What you need to do
Below are records; quote them exactly from the first line through the line that contains "[哈啰出行供给侧总经理程亮：两轮物联终端的规模将继续扩大] (1214, 1120)".

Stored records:
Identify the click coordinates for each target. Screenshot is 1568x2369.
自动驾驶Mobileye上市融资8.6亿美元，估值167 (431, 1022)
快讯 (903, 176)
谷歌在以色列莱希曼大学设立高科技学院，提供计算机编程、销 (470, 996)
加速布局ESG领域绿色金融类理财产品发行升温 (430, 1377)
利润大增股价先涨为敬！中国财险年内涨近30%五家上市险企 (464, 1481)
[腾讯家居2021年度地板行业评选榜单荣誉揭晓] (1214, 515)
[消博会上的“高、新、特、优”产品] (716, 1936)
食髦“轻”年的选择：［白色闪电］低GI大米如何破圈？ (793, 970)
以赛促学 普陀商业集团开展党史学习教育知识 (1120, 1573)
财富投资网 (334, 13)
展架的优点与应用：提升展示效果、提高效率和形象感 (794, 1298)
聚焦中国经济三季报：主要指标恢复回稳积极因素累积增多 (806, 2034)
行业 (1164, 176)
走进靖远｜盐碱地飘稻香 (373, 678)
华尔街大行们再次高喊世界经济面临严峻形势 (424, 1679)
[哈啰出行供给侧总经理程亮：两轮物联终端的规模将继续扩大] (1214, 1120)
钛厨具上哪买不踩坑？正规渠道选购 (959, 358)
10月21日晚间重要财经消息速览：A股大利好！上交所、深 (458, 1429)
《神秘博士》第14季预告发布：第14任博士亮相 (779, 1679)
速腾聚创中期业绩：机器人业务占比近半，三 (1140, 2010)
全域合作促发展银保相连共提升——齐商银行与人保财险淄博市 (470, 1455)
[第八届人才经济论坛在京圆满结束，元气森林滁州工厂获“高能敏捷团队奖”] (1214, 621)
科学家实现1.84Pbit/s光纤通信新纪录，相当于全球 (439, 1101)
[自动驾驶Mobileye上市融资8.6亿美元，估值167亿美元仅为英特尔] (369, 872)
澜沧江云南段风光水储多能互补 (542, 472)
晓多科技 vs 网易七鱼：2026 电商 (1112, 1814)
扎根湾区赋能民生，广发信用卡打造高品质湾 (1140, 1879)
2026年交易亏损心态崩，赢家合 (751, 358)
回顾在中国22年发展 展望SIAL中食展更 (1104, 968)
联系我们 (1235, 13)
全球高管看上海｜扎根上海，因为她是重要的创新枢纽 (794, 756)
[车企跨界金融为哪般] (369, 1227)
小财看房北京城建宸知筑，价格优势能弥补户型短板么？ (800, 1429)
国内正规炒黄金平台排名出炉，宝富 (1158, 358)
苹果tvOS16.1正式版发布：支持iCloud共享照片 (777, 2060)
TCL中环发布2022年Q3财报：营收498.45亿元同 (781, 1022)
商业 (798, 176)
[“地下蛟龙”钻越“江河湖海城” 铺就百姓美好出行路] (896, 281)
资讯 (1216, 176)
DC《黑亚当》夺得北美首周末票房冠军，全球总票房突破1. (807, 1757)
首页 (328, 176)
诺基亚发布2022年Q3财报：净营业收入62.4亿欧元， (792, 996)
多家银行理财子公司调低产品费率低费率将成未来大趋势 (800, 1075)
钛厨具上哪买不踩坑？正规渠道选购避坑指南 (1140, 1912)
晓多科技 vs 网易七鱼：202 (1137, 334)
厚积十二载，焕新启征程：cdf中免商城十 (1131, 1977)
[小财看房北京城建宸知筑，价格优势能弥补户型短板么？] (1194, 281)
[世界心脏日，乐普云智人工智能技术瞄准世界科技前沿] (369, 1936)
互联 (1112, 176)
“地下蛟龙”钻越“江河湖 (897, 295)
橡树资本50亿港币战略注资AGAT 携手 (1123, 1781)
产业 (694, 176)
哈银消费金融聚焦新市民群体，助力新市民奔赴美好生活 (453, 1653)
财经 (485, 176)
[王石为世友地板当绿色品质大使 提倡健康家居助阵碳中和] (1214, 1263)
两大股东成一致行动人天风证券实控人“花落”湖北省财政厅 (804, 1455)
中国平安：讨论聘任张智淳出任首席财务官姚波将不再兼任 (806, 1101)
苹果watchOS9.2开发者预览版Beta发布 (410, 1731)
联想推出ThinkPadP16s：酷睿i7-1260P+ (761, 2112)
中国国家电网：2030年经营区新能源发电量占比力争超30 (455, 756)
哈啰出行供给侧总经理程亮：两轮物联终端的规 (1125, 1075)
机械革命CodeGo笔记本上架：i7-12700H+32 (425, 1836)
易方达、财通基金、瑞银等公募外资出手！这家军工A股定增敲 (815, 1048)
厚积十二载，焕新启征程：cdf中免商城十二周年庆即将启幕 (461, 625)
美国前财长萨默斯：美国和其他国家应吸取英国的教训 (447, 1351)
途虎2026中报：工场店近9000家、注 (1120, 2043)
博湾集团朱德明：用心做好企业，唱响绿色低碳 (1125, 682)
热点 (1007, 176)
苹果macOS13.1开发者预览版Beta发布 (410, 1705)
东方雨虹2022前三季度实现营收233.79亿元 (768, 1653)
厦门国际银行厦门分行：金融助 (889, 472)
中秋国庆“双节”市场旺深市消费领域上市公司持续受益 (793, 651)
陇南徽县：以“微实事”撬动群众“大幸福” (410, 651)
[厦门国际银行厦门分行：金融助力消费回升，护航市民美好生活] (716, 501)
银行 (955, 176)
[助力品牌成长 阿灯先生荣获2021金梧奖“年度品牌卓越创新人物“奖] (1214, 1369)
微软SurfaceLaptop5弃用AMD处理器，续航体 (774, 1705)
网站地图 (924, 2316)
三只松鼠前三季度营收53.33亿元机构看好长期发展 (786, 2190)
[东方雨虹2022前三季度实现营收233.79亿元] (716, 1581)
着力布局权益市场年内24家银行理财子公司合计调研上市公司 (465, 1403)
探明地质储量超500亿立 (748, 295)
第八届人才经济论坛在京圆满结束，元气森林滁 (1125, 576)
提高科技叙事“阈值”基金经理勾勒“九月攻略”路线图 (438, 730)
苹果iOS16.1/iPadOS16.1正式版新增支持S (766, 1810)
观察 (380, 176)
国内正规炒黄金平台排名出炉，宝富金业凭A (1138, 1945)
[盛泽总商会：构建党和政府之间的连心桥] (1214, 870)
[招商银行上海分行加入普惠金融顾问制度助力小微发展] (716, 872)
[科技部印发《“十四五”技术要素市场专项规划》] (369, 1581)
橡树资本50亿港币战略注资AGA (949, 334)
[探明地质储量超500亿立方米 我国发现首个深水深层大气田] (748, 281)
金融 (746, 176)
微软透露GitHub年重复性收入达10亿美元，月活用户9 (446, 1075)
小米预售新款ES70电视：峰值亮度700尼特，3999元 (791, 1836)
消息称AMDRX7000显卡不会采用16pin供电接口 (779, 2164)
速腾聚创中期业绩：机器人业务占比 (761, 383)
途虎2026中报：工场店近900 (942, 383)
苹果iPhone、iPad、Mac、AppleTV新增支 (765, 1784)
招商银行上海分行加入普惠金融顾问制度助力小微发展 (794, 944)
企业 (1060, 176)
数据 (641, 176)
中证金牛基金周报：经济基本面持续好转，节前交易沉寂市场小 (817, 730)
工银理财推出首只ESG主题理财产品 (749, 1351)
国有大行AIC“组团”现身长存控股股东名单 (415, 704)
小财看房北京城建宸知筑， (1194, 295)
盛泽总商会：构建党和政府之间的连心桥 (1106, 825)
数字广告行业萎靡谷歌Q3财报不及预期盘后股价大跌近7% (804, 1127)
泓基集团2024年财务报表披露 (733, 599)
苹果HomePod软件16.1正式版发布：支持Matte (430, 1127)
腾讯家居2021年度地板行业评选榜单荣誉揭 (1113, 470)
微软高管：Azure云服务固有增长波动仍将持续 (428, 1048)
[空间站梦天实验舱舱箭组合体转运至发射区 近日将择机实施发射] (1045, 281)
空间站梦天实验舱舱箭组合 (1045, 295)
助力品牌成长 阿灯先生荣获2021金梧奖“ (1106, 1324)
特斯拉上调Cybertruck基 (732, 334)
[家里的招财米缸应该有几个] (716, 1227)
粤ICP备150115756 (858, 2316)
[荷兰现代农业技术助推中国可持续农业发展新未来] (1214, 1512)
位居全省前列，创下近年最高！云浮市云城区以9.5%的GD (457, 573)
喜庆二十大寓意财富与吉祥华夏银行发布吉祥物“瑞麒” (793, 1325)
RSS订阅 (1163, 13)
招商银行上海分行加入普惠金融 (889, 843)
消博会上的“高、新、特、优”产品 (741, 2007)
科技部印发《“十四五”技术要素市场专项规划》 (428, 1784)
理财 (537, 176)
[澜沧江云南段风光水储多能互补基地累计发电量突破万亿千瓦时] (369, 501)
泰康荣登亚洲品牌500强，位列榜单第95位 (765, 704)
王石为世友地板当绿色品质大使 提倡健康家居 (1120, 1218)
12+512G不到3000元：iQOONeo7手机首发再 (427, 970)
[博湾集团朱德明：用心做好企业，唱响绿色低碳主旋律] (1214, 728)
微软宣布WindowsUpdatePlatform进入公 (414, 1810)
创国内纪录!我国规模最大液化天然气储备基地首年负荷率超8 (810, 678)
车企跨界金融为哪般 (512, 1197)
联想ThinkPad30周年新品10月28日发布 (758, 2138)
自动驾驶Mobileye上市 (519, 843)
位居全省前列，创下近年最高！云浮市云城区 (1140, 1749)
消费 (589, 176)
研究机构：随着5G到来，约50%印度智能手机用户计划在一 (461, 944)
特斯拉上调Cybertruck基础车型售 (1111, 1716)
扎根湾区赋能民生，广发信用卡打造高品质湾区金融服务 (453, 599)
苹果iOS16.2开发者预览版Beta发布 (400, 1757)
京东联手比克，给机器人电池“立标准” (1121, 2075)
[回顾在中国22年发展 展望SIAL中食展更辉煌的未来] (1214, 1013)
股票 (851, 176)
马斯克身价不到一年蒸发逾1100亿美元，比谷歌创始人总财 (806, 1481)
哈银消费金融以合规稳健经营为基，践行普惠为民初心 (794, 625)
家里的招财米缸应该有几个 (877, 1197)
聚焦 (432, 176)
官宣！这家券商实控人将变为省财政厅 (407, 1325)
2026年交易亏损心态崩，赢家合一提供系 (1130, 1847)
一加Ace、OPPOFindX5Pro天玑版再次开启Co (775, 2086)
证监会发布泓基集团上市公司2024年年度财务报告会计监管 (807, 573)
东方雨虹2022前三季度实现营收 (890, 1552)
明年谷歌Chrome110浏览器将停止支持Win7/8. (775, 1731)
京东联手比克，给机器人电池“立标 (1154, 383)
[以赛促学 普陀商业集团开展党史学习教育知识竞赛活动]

Response area
Identify the click coordinates for each target. Screenshot is 1568x2369.
自动驾驶Mobileye上市融资8.6亿美元，估值167 (431, 1022)
快讯 (903, 176)
谷歌在以色列莱希曼大学设立高科技学院，提供计算机编程、销 (470, 996)
加速布局ESG领域绿色金融类理财产品发行升温 (430, 1377)
利润大增股价先涨为敬！中国财险年内涨近30%五家上市险企 (464, 1481)
[腾讯家居2021年度地板行业评选榜单荣誉揭晓] (1214, 515)
[消博会上的“高、新、特、优”产品] (716, 1936)
食髦“轻”年的选择：［白色闪电］低GI大米如何破圈？ (793, 970)
以赛促学 普陀商业集团开展党史学习教育知识 (1120, 1573)
财富投资网 (334, 13)
展架的优点与应用：提升展示效果、提高效率和形象感 (794, 1298)
聚焦中国经济三季报：主要指标恢复回稳积极因素累积增多 (806, 2034)
行业 (1164, 176)
走进靖远｜盐碱地飘稻香 (373, 678)
华尔街大行们再次高喊世界经济面临严峻形势 (424, 1679)
[哈啰出行供给侧总经理程亮：两轮物联终端的规模将继续扩大] (1214, 1120)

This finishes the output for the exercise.